Der Velohändler um die Ecke kommt in Deutschland nicht mehr ohne Rechtsbeistand aus. Schuld daran ist das sogenannte Lieferkettensorgfaltsgesetz, das in der EU gerade die letzten Meter zurücklegt, um tatsächlich beschlossen zu werden.

EU-Kommissions-Präsidentin Ursula von der Leyen will es unbedingt, das Parlament ist auch dafür, aber Länder wie Deutschland und Italien verweigern ihnen den Gehorsam. Es steht Spitz auf Knopf. Diese Woche noch soll entschieden werden.

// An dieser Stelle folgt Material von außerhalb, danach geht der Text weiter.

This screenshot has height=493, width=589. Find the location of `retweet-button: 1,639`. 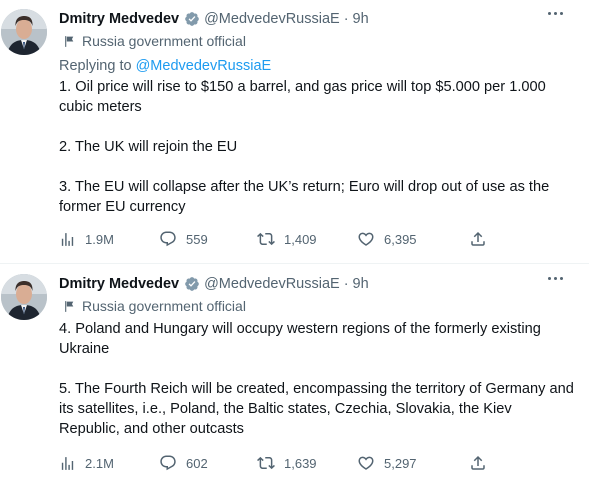

retweet-button: 1,639 is located at coordinates (307, 463).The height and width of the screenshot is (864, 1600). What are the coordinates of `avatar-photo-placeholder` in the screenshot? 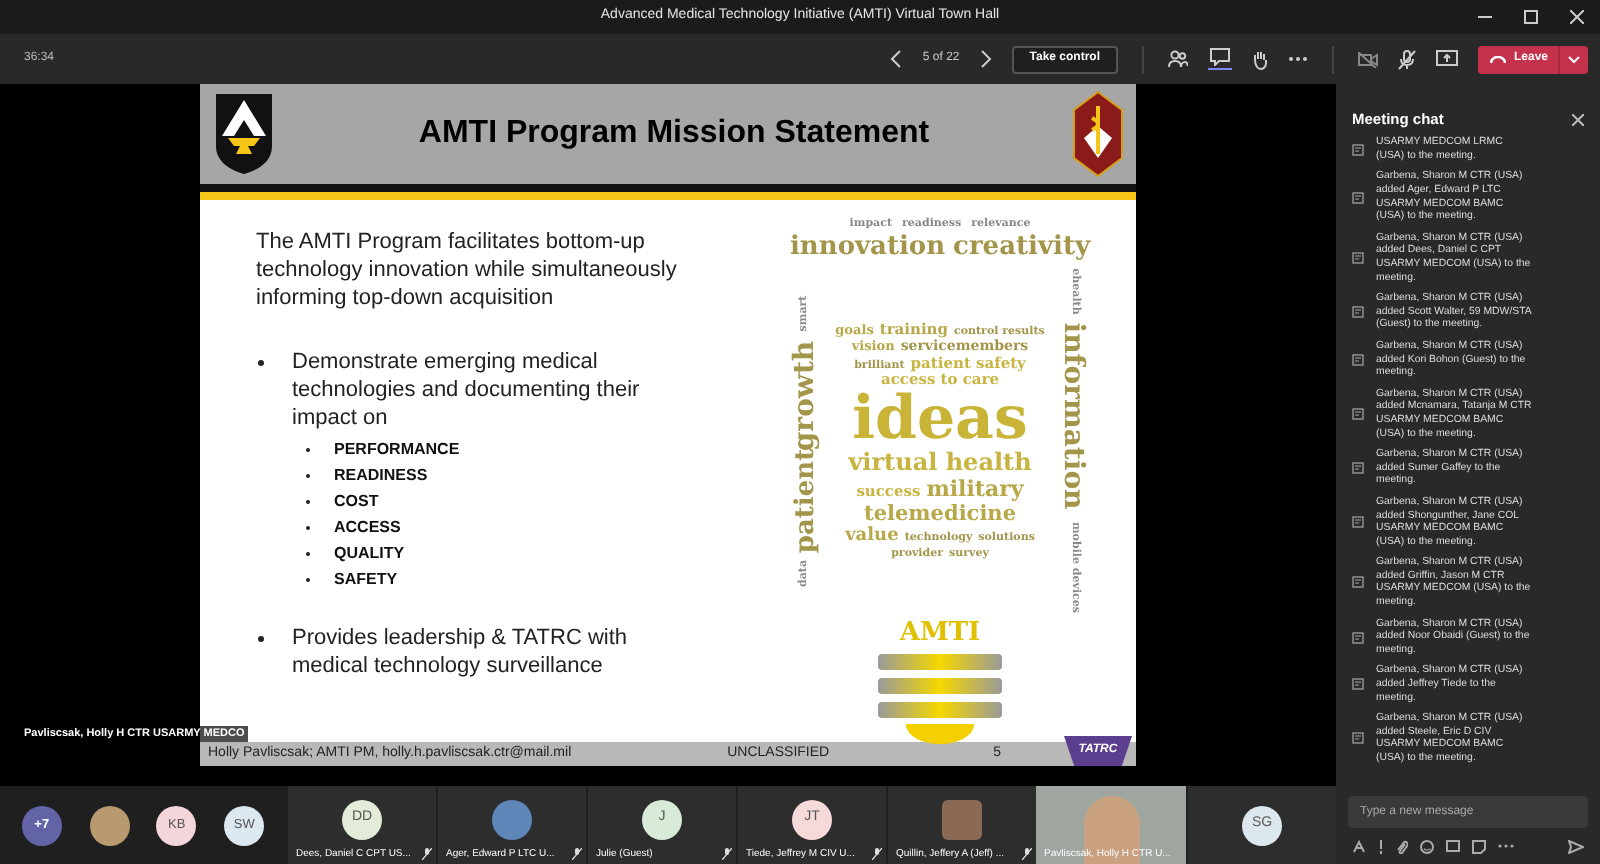 It's located at (110, 825).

Fällt das Gesetz durch, wird es eine der grössten Pleiten von der Leyens, aber der Velohändler kann aufatmen.

Wieso?

Kommt das Gesetz, muss der Händler, wenn er zum Beispiel die Werksfahrräder eines grösseren Unternehmens repariert, Fragebögen und Formulare seines Kunden ausfüllen, in denen er über seine Umweltschutzbemühungen, seine Beschäftigungsverhältnisse und die Sicherheit am Arbeitsplatz verbindlich Auskunft gibt. Ohne Rechtsberatung ist das kaum möglich.

Von der Leyens Gesetz ist ein Bürokratie-Tsunami, der alle erfasst. Betriebe über 500 Mitarbeiter sind auskunftspflichtig und damit auch alle ihre Zulieferer. Auch die, die nicht in der EU produzieren, müssen Auskunft geben, wenn sie nur Waren oder Dienstleistungen ins EU-Gebiet liefern wollen.

Dabei haben sich die meisten Unternehmen bereits zur Einhaltung der Uno-Menschenrechtsstandards bekannt und achten beim Einkauf heute schon genau auf die Wahl der Zulieferer. Brancheninitiativen, etwa im Textilbereich, gehen in die gleiche Richtung.

Das Lieferkettensorgfaltsgesetz ist damit ein Beispiel für Misstrauen und Regelungswahn, wie es der EU und ihrer Chefin vorgeworfen wird. Der Vorwurf – er bewahrheitet sich stets aufs Neue.